System Design · Chapter 12

Design a Chat System

From a single TCP socket to a planet-scale messaging fabric — how WhatsApp, Slack, and Messenger keep billions of conversations live, ordered, and durable.

Real-timePresenceFan-outPush
Requirements 02 · scope before structure

What does the system have to do?

Before drawing boxes, pin down the user-visible features. The chat domain is small in surface area but rich in failure modes — every requirement quietly imposes a different storage or networking constraint.

Feature 01

1:1 chat

Two users exchange messages in near real time. Latency target around 200 ms end-to-end. Messages survive the recipient being offline.

Feature 02

Group chat

Up to a few hundred participants per room. Each member sees the same messages in the same order. Fan-out happens server-side.

Feature 03

Online presence

Show whether a contact is online, away, or last-seen-at. Tolerant of brief disconnects; not a security guarantee.

Feature 04

Message history

Durable, paginated, sorted by time. Searchable on the client. Retention spans years for compliance and user nostalgia.

Feature 05

Push notifications

If the recipient has no live socket, hand the message to APNs / FCM so a notification fires on the lock screen.

Feature 06

Multi-device sync

The same account on phone, desktop, and web sees identical state. Each device tracks its own delivered / read cursors.

Transport 03 · how does the server reach the client?
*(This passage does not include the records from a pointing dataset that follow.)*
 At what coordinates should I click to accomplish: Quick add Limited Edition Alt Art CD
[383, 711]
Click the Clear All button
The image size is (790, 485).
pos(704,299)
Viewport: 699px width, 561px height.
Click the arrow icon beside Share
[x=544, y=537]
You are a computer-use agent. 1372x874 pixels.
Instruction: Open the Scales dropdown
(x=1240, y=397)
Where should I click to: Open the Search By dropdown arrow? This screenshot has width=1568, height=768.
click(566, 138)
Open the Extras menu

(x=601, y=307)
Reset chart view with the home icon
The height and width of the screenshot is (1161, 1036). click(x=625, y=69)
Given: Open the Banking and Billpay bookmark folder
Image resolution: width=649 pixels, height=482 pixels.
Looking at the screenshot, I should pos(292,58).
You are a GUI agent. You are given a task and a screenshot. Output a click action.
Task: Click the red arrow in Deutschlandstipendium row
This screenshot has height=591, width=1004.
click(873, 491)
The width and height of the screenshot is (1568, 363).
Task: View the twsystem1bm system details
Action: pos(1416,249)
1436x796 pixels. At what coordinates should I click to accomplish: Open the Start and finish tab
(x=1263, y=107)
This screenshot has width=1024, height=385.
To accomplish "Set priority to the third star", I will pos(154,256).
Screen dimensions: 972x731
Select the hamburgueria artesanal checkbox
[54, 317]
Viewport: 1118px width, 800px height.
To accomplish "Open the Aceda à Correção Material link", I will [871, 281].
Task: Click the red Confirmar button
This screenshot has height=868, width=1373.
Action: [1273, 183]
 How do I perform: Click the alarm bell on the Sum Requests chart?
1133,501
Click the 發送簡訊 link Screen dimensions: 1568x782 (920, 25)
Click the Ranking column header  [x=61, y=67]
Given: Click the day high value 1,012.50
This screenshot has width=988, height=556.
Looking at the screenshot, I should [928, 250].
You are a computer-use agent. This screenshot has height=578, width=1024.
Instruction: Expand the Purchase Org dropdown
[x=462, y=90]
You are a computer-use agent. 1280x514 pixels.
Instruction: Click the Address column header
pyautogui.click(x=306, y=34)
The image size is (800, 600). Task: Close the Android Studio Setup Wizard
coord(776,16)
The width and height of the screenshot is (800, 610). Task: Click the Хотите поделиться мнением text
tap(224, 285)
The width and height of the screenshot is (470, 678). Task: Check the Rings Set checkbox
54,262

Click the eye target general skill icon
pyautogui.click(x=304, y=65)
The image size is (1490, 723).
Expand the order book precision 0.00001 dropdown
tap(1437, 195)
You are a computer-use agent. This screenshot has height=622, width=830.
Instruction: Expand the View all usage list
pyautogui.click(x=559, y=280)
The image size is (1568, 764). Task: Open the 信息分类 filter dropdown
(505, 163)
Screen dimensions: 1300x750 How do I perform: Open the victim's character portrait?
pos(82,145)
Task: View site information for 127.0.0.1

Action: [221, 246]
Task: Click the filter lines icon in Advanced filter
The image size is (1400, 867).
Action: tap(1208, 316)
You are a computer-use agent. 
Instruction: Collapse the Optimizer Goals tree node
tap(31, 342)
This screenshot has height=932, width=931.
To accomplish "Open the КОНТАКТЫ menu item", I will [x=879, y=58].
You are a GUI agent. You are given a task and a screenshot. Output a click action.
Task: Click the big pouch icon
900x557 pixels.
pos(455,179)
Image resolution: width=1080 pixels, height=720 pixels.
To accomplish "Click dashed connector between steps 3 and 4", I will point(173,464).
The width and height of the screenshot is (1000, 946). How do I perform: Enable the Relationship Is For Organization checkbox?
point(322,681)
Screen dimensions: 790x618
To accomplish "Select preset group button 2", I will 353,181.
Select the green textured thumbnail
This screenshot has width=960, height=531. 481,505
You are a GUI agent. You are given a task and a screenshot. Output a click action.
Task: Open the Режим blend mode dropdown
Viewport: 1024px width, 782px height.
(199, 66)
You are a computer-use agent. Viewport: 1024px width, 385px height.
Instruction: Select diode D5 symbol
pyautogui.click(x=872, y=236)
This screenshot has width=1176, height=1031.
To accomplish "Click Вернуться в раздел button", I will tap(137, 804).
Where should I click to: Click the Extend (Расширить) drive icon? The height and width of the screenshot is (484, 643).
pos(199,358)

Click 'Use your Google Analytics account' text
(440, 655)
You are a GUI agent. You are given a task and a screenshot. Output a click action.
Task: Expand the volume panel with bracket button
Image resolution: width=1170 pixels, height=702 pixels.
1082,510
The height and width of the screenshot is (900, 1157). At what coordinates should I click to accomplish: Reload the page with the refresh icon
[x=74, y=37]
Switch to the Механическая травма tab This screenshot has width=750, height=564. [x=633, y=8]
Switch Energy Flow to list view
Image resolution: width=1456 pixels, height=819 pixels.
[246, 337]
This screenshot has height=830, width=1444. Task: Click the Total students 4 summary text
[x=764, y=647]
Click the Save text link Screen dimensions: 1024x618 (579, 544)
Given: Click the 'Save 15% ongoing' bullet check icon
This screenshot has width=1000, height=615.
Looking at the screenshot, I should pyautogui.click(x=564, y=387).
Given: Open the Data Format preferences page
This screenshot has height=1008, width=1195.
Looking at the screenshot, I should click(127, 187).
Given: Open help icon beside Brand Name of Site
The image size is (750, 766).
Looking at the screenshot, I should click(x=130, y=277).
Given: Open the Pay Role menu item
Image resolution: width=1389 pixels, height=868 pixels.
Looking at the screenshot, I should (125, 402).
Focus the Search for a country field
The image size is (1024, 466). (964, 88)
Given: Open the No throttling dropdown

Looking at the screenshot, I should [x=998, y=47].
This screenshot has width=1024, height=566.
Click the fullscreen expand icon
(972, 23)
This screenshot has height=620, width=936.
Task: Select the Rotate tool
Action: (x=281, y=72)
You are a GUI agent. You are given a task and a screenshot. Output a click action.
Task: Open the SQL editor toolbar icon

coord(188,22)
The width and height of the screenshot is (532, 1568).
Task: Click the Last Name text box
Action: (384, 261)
Choosing the connection model

A chat system stands or falls on its push channel. HTTP request-response is client-pull; real-time chat needs the server to wake up the client. Four options — only one is right.

Approach How it works Latency Server load Verdict
Short polling Client hits /messages every few seconds asking "anything new?". Most calls return empty. Poor Wasteful Reject
Long polling Client opens a request that the server holds until a message arrives or a timeout (30 s) fires. OK Held threads Fallback
SSE One-way stream from server to client over plain HTTP. Client still POSTs to send. Good Light One-way only
WebSocket Full-duplex TCP-like channel over a single upgraded HTTP connection. Bytes flow both ways. Excellent Persistent Pick this

Why WebSocket wins decision

A chat client is bidirectional by definition — it both sends and receives. WebSocket gives one persistent connection per device, framed messages, low overhead per packet, and predictable wake-up semantics on mobile radios. Long polling becomes the graceful fallback on networks that block upgrades.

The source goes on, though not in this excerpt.